Topic modelling is a multi-stage process whereby the data is first embedded into numerical format using an open-source text embedding model which captures textual semantics. Then, the embedded text vectors undergo a dimensionality reduction stage prior to a ‘clustering’ stage which creates clusters of semantically similar observations. These 'clusters' form Themes: distinct patterns of similar observations, for example observations that mention 'Leak Detection' may be (and has been) recognised as a cohesive theme. These themes then undergo a meta-analysis stage to extract a suitable name, summary and key points, using text-generative large-language models (LLMs). Topic modelling therefore combines several natural language processing techniques with the ultimate aim of organising a varied dataset into a navigable and valuable data asset.

Information extraction represents an ideal use case of text-generative LLMs: the actual assignment of an observation to a theme comes from a mathematical similarity score between the embedded observation and a dense embedding vector that represents the centroid of a theme, which is a consistent and explainable process. Then, the LLM utilises the ability of LLMs to summarise large volumes of information into digestible short-form, to aid comprehension of extracted themes.

“Evolving Theme Analysis” enhances traditional topic modelling by enabling the detection of emerging themes over time.
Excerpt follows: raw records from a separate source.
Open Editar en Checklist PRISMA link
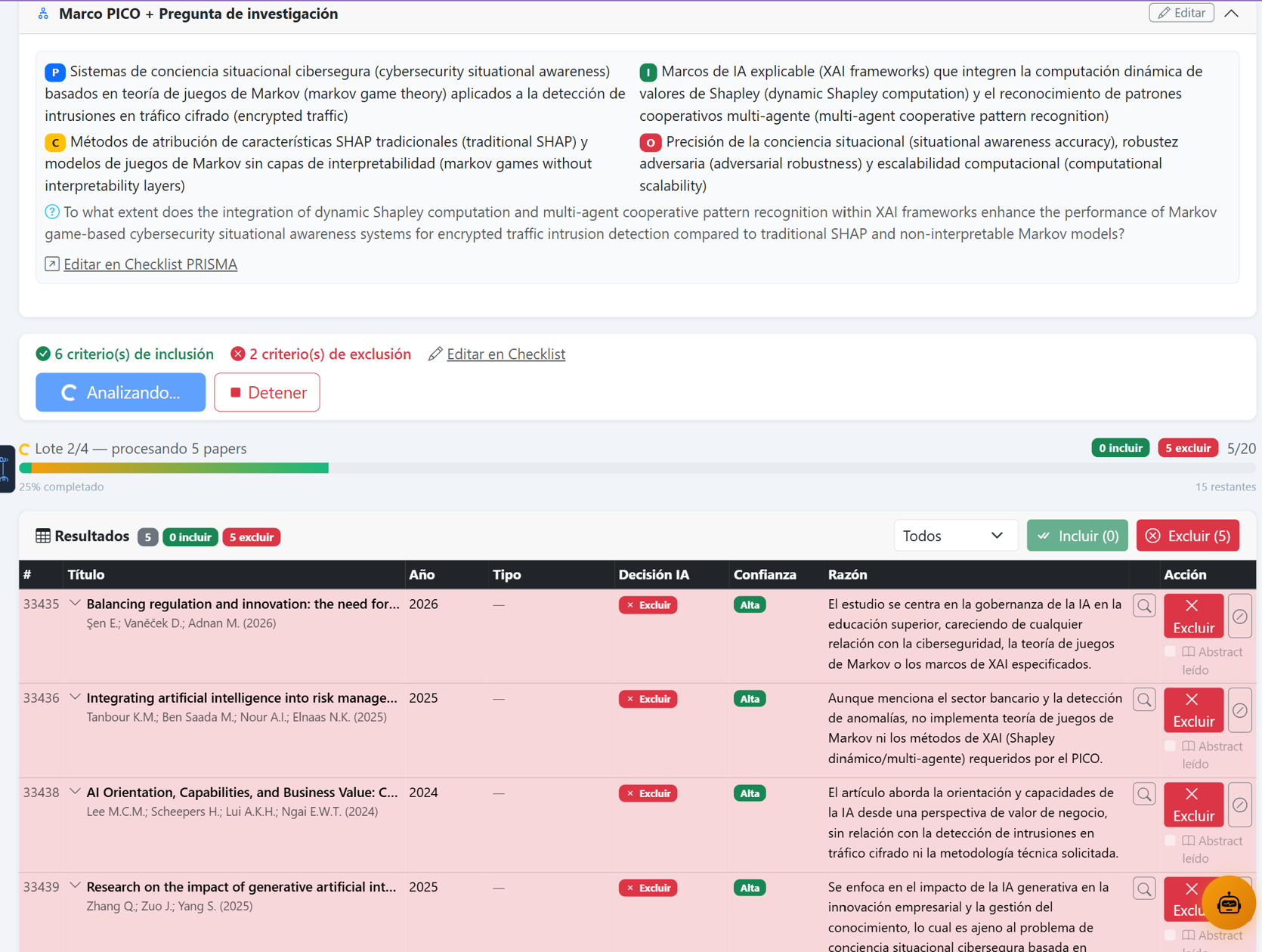 pos(150,264)
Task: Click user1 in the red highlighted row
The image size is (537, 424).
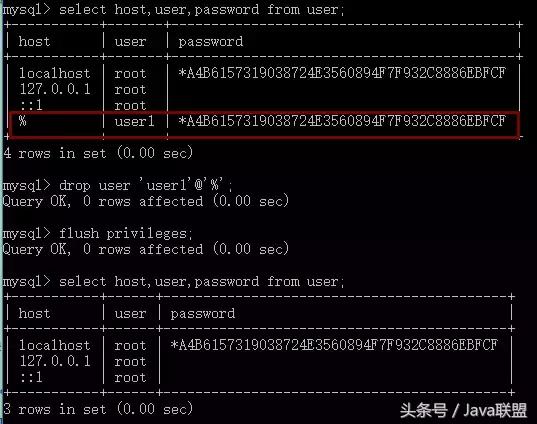Action: point(134,121)
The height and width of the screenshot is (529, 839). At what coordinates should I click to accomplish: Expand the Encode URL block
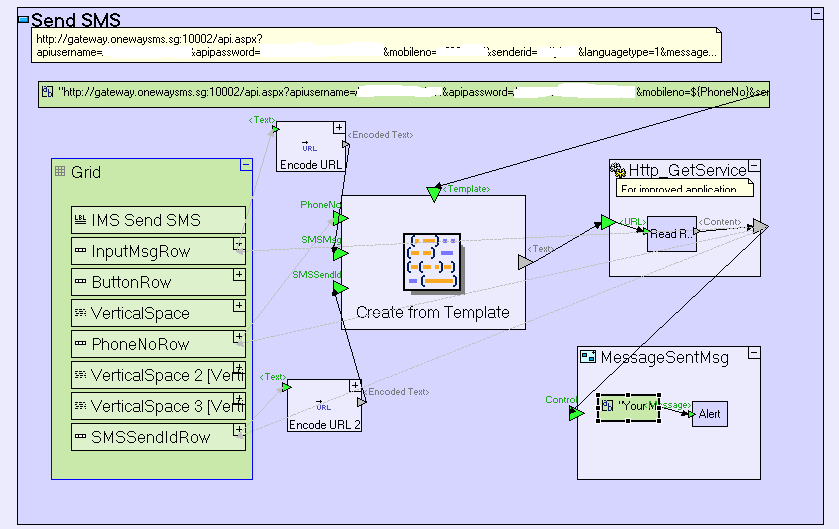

Our company has developed an algorithm that trains separate topic models on data from different time periods and then integrates these into a single, dynamic model. This approach allows the model to be periodically updated while maintaining continuity and consistency.

The process begins with a base topic model trained on data from an initial time window (typically one year). Subsequent models are then trained at regular intervals (e.g., quarterly). Newly identified topics are compared with existing ones to determine whether they are novel or previously observed. In this way, the model preserves and tracks existing themes over time while incorporating new ones as they arise: resulting in a continuously evolving thematic landscape that reflects current and emerging concerns.

The outputs of the “Evolving Theme Analysis” are shown in a bespoke dashboard that allows safety professionals to navigate themes, starting from the high-level of theme prevalence. The dashboard combines evolving theme analysis with previously developed functionality to assign categories (LSR, Hazard) to observations, allowing themes to be explored and broken down by different industrially relevant categories. This can be used to see, for example, that the ‘Leak Detection’ theme is highly associated with process containment issues. The dashboard allows the user to drill down and view the individual observations that belong to the themes, facilitating a granular view of observation data with a temporal aspect.

This tool has been deployed into a production-ready cloud-hosted environment. This is an example of a project that has quickly progressed from exploratory data science to a scalable, secure offering, combining expertise in data science, data engineering and process safety.

Summary

In summary, we propose to present a newly developed tool that applies cutting-edge text-processing techniques to extract meaningful and actionable insights from workforce observations: a rich but often underutilised source of information. This method has already been successfully implemented in collaboration with individual companies and industry bodies, demonstrating both its practical applicability and proven value. In this presentation, Our company will share findings from industrial applications of Evolving Theme Analysis, providing not only real-world context but also an opportunity for shared learning across the industry.